> **Work required**: Look through the lines below and copy each one that includes "GmbH".

> **Working data**:
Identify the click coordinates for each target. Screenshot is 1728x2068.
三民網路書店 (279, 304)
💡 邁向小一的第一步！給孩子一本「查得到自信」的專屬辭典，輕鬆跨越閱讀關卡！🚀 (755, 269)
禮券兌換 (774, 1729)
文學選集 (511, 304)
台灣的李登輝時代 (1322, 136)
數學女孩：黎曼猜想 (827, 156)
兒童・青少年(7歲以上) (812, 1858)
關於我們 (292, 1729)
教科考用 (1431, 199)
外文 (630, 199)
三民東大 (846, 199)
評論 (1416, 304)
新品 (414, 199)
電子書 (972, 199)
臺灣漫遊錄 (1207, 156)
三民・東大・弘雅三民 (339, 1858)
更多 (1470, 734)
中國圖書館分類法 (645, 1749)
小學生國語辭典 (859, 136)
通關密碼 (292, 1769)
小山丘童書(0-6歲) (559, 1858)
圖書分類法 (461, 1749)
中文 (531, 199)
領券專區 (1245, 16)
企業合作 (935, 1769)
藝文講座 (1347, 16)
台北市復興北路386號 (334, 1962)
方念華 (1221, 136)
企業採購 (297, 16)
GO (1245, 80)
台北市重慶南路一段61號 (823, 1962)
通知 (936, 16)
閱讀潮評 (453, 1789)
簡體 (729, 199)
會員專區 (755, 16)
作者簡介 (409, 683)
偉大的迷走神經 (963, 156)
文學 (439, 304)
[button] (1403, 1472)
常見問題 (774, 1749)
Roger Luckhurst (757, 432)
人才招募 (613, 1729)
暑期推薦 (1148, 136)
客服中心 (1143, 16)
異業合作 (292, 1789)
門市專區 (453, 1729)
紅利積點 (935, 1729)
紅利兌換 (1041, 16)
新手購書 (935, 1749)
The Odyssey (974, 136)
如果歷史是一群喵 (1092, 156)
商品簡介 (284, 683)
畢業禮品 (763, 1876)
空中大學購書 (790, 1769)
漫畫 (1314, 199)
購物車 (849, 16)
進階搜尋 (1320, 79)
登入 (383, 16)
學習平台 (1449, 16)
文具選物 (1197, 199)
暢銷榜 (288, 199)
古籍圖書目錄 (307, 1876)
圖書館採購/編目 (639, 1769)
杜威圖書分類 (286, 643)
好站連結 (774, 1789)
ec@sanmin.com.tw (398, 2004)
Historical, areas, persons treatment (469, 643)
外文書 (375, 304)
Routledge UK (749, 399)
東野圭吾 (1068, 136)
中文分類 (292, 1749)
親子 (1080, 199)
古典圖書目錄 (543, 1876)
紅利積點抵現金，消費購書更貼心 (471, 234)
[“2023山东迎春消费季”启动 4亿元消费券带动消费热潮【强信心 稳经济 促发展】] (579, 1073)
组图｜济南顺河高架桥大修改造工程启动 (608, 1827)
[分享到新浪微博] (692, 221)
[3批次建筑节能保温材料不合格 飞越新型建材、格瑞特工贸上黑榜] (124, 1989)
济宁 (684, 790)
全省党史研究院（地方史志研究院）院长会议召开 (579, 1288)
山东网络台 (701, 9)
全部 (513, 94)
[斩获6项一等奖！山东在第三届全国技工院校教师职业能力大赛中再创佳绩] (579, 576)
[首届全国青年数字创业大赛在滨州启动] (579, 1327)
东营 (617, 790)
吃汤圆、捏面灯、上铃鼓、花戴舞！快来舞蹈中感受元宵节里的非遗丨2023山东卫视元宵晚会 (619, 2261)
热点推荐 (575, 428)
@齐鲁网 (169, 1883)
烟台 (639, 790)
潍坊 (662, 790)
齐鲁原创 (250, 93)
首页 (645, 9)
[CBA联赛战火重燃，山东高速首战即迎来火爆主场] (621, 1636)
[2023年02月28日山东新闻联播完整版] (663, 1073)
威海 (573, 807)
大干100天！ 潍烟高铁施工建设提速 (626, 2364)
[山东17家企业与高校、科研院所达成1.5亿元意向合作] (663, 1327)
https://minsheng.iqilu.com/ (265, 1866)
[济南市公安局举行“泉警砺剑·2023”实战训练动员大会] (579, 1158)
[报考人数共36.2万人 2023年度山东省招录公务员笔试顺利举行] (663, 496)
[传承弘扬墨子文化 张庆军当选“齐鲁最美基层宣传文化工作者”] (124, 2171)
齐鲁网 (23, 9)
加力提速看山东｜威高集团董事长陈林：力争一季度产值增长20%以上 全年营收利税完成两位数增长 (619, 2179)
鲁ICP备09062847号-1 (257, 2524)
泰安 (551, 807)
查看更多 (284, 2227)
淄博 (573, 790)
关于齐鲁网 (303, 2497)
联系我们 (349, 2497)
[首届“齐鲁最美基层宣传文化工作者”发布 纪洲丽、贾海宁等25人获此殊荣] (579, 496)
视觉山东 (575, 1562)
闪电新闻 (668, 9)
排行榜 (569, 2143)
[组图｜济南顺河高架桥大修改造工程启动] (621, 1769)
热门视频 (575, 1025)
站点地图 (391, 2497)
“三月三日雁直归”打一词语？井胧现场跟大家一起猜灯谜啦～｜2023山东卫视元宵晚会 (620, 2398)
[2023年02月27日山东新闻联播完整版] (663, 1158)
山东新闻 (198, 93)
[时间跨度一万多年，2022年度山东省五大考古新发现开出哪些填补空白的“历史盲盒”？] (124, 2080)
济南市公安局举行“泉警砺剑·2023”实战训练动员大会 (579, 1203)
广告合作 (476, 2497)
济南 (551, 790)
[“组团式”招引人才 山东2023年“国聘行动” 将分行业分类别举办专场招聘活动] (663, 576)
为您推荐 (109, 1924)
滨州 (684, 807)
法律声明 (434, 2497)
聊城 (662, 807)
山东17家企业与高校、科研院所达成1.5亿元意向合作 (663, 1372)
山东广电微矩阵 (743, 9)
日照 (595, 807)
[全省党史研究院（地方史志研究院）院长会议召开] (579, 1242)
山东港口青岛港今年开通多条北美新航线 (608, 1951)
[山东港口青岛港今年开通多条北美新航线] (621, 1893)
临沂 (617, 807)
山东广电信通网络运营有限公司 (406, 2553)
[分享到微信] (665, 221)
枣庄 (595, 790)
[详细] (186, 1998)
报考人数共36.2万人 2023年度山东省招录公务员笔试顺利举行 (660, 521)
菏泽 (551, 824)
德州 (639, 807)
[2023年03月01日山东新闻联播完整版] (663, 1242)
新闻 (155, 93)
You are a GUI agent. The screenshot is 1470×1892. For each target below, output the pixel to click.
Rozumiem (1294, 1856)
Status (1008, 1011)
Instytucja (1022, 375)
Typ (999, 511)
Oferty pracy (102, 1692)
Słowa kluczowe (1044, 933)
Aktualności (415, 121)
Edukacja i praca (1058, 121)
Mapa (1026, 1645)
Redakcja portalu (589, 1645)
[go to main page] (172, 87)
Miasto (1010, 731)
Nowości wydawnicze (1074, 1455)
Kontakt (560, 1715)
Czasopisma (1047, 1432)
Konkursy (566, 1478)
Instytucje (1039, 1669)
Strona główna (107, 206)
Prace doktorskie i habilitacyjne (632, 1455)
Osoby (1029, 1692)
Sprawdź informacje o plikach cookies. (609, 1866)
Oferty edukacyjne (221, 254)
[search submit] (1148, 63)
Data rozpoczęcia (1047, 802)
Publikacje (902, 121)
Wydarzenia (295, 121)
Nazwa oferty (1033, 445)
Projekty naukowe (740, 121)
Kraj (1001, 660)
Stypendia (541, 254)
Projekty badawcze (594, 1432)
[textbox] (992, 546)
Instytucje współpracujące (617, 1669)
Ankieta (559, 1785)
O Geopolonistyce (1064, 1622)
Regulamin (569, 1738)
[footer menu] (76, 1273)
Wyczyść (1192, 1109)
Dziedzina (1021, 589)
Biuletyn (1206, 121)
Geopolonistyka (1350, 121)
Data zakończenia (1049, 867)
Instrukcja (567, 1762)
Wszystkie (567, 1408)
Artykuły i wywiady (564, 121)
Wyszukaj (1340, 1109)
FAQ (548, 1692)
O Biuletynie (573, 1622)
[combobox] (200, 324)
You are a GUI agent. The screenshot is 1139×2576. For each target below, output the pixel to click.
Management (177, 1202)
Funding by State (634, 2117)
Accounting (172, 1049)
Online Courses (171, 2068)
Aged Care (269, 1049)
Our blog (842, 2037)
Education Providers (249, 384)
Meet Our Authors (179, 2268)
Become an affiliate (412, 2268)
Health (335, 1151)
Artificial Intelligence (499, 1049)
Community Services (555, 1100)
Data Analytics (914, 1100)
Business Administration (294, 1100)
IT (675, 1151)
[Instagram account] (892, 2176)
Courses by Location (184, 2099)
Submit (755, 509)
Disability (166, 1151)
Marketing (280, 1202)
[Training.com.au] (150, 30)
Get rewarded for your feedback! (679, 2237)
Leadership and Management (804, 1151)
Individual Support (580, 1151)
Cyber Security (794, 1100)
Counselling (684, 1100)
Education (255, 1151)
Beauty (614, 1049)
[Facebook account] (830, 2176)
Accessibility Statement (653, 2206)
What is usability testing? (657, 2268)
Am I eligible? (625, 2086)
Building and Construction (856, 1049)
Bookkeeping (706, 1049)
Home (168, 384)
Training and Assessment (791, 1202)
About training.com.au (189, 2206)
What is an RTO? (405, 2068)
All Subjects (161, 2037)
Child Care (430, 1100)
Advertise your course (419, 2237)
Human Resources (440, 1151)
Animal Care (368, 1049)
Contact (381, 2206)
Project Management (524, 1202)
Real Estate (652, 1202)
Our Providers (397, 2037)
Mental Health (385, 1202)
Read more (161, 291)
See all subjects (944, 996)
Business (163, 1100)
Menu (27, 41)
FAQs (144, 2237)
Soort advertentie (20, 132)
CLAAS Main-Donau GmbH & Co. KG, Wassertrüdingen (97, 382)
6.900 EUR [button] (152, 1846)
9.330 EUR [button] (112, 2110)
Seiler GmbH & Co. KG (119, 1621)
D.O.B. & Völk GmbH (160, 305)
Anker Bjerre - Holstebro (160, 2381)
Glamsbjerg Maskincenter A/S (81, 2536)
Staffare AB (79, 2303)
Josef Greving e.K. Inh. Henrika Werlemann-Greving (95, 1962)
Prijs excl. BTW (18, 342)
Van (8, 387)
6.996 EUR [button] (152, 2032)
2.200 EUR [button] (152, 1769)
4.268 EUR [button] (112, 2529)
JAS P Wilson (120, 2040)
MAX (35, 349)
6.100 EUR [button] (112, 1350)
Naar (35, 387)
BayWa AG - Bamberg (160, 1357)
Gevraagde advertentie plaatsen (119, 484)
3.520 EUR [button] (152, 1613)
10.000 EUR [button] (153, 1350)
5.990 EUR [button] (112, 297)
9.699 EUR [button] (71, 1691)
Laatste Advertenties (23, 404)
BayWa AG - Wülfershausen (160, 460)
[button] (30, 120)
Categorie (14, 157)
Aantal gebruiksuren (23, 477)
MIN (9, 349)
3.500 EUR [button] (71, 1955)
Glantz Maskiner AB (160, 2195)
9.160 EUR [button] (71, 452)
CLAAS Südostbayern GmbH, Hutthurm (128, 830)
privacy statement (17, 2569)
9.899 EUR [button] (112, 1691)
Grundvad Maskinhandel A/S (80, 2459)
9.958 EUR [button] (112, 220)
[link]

> **Answer to this exercise**:
CLAAS Main-Donau GmbH & Co. KG, Wassertrüdingen (97, 382)
Seiler GmbH & Co. KG (119, 1621)
D.O.B. & Völk GmbH (160, 305)
CLAAS Südostbayern GmbH, Hutthurm (128, 830)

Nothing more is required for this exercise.